WHAT IS NEEDED:
Transcribe the records word for word, beginning with the first line and ending with the line that contains "오피니언 (604, 165)"; include nothing else.

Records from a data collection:
* * * * * * *

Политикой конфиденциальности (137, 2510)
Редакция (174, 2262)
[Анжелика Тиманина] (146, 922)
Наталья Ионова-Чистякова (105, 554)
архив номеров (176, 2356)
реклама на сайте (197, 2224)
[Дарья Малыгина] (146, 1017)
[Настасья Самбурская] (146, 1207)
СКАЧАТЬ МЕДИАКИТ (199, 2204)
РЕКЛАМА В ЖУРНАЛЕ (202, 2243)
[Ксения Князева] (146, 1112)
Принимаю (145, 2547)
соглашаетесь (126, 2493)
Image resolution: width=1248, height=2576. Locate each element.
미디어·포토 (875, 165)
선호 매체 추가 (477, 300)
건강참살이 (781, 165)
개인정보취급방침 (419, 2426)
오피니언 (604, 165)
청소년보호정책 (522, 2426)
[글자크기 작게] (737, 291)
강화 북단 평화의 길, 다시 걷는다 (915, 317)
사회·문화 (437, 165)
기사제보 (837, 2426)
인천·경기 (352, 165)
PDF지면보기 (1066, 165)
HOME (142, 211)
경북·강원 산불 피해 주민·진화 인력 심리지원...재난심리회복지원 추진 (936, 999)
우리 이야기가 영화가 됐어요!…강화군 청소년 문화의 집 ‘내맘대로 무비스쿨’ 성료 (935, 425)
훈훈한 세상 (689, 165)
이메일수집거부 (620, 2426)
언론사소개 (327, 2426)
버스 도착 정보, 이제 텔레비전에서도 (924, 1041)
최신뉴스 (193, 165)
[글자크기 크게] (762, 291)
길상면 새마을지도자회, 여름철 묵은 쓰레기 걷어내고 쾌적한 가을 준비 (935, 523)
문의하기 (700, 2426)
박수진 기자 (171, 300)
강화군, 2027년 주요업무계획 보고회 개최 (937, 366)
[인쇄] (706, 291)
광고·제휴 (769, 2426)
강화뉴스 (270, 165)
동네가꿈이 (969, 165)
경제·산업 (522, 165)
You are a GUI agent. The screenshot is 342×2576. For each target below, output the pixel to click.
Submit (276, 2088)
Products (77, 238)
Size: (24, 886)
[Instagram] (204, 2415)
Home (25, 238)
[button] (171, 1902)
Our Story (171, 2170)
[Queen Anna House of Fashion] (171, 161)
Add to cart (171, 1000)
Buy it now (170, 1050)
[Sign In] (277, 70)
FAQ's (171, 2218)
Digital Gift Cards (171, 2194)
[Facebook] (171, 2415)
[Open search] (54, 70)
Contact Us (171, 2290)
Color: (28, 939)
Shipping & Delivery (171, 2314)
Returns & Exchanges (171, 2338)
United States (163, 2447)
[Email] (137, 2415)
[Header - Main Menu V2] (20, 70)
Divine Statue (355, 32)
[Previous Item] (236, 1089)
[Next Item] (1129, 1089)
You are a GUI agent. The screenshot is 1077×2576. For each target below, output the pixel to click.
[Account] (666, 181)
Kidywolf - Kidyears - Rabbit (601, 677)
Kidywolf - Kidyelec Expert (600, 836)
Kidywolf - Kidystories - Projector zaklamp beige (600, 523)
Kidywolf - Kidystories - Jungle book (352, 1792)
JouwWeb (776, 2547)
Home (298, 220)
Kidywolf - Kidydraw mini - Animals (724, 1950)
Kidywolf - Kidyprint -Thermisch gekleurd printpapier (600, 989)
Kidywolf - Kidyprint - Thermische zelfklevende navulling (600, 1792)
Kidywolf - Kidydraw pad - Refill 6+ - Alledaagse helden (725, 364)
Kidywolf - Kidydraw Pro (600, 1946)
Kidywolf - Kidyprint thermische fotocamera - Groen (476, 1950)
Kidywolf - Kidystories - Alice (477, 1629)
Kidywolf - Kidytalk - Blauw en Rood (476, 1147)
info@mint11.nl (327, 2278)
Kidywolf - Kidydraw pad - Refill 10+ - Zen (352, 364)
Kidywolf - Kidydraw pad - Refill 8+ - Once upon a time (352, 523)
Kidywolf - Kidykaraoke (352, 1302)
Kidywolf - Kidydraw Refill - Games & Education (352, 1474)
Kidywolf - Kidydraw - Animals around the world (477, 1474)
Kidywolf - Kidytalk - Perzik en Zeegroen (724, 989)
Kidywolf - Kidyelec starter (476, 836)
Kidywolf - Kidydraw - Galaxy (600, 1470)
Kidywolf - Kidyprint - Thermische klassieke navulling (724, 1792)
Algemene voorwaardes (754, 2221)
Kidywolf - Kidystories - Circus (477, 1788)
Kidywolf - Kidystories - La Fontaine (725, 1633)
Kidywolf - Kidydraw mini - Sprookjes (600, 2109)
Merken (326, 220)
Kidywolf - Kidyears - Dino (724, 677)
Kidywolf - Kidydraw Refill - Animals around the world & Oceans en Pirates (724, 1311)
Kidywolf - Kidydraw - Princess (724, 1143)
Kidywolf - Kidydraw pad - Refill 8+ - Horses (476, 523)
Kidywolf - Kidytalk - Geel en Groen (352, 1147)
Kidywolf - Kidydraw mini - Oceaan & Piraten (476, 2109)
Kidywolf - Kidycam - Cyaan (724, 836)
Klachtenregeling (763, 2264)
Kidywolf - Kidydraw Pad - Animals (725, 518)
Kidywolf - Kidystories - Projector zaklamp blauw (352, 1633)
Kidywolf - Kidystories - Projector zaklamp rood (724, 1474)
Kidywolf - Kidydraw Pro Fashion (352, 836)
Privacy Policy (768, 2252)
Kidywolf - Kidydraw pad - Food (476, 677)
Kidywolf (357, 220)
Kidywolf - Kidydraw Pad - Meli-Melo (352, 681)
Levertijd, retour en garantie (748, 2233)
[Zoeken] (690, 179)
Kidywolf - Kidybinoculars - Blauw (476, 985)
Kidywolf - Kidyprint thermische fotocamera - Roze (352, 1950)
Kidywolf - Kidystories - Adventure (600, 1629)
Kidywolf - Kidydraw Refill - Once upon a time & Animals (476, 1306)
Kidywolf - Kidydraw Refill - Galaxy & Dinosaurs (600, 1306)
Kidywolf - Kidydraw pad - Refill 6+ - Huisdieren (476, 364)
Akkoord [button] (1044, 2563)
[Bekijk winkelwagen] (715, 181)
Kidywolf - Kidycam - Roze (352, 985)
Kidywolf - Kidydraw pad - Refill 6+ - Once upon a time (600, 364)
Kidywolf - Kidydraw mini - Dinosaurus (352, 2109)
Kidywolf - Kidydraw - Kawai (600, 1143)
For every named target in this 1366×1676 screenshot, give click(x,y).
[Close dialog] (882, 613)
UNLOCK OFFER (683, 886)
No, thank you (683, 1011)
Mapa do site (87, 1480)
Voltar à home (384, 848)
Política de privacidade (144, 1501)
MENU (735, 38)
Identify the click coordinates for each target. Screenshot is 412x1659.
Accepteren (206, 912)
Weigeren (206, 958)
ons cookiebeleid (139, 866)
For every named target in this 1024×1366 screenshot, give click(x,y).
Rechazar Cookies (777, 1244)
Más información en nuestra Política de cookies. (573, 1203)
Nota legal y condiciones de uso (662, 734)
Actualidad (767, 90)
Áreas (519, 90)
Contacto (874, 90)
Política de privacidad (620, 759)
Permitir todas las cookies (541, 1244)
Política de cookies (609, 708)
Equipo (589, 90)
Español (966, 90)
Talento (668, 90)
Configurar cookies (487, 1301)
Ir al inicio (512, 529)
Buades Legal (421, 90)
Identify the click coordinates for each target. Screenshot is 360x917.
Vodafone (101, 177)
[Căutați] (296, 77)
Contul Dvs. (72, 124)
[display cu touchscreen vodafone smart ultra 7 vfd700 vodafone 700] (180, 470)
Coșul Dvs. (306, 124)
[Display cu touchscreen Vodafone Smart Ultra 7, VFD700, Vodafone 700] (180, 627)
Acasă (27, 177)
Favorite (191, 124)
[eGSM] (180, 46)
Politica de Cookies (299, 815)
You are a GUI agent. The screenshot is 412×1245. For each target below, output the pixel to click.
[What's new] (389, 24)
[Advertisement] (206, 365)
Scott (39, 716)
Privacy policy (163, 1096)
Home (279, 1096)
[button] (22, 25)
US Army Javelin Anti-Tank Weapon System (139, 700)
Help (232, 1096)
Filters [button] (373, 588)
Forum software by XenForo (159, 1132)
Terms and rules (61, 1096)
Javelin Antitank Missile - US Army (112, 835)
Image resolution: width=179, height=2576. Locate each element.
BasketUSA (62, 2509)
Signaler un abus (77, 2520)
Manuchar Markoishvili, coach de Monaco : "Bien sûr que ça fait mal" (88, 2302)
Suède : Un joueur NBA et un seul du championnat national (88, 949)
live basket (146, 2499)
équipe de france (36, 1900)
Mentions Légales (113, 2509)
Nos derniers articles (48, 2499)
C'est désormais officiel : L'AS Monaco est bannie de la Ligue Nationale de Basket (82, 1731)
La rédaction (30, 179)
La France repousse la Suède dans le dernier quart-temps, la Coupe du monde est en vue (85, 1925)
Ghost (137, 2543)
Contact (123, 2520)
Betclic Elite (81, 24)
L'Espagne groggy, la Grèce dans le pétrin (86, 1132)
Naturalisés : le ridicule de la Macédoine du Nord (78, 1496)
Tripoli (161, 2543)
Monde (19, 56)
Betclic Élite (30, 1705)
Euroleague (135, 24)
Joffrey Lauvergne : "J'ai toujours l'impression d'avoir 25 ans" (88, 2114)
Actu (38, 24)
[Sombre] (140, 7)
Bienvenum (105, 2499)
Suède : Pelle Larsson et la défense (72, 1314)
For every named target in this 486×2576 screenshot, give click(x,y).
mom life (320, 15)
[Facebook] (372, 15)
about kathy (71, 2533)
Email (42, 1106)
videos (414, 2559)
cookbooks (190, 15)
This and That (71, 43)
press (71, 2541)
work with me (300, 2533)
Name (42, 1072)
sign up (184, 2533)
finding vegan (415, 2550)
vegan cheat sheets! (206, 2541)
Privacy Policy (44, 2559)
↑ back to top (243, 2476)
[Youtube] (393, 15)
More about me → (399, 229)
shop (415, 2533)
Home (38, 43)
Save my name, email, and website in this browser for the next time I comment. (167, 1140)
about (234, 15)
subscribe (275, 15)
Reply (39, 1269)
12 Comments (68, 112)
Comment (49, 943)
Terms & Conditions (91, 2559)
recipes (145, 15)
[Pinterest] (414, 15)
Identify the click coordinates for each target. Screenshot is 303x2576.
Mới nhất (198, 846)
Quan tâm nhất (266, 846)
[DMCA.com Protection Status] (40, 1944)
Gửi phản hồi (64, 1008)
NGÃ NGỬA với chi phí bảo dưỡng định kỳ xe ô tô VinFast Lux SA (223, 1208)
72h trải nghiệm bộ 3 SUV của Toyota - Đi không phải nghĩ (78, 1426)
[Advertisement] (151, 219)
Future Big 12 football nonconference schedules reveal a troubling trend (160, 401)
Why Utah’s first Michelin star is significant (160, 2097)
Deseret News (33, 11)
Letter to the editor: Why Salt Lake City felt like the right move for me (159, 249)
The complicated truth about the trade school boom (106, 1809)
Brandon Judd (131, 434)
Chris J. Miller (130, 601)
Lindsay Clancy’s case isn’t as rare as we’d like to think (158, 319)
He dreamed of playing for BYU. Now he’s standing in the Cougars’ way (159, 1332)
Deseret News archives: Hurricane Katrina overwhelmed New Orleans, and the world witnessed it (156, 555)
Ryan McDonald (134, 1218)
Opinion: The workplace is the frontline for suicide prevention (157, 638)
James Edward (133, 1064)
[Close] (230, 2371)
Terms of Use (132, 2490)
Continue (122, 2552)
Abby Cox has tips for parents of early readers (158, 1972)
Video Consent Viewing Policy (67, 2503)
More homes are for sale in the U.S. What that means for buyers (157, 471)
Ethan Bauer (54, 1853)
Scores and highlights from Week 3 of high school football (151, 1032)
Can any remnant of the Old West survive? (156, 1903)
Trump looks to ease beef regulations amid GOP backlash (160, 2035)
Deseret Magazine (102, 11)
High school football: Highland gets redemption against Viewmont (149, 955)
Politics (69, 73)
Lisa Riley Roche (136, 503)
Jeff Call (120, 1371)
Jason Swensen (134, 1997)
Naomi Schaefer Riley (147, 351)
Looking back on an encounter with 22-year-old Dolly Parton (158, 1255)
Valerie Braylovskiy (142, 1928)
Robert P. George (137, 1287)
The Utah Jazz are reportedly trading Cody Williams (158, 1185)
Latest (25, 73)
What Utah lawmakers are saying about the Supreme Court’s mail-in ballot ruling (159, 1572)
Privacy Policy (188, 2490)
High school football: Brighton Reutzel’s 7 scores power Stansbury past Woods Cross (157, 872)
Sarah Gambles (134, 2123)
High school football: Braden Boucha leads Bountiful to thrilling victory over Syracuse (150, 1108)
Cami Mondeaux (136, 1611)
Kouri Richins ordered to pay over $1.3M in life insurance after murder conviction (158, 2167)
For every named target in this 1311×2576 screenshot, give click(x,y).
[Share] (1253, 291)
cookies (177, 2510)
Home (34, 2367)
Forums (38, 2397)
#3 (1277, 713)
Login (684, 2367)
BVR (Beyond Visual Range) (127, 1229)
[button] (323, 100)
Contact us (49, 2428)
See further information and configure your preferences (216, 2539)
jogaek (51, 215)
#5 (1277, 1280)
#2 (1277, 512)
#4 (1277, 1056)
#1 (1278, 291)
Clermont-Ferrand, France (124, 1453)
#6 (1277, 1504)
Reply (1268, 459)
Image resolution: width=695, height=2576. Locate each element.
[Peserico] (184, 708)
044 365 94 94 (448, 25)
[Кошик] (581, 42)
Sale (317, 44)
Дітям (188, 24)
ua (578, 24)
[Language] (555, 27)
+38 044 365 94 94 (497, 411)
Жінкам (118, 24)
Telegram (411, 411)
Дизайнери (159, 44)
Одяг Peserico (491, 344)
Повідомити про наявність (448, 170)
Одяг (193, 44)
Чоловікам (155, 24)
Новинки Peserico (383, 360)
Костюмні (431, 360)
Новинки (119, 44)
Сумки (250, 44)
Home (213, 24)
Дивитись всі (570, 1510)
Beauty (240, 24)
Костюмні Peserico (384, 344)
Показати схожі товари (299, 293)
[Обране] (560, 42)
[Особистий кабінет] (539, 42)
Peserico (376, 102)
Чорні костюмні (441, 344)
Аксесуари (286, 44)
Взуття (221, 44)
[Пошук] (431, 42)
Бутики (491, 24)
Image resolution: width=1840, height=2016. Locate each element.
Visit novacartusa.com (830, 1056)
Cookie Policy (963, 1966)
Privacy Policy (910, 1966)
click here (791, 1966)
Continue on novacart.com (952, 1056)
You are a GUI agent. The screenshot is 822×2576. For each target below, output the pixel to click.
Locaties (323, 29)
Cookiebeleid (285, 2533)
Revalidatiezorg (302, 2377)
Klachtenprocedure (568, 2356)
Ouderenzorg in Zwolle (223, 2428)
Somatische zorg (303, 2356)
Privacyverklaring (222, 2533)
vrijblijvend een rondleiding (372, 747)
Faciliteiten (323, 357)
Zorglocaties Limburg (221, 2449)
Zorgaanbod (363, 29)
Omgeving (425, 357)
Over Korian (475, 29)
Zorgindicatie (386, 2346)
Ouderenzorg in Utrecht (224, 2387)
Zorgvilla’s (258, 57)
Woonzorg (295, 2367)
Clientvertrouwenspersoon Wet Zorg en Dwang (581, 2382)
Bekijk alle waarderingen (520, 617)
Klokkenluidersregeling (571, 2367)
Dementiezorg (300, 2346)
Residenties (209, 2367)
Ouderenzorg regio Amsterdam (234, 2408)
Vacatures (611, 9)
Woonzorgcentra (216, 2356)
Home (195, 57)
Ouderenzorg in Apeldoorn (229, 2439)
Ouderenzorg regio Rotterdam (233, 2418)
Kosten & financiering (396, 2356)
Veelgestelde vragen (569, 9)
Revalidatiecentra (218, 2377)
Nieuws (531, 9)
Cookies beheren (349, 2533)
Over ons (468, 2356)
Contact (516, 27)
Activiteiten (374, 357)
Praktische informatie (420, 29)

* * * * * * *

OUTPUT:
Политикой конфиденциальности (137, 2510)
Редакция (174, 2262)
[Анжелика Тиманина] (146, 922)
Наталья Ионова-Чистякова (105, 554)
архив номеров (176, 2356)
реклама на сайте (197, 2224)
[Дарья Малыгина] (146, 1017)
[Настасья Самбурская] (146, 1207)
СКАЧАТЬ МЕДИАКИТ (199, 2204)
РЕКЛАМА В ЖУРНАЛЕ (202, 2243)
[Ксения Князева] (146, 1112)
Принимаю (145, 2547)
соглашаетесь (126, 2493)
Image resolution: width=1248, height=2576. Locate each element.
미디어·포토 (875, 165)
선호 매체 추가 (477, 300)
건강참살이 (781, 165)
개인정보취급방침 (419, 2426)
오피니언 (604, 165)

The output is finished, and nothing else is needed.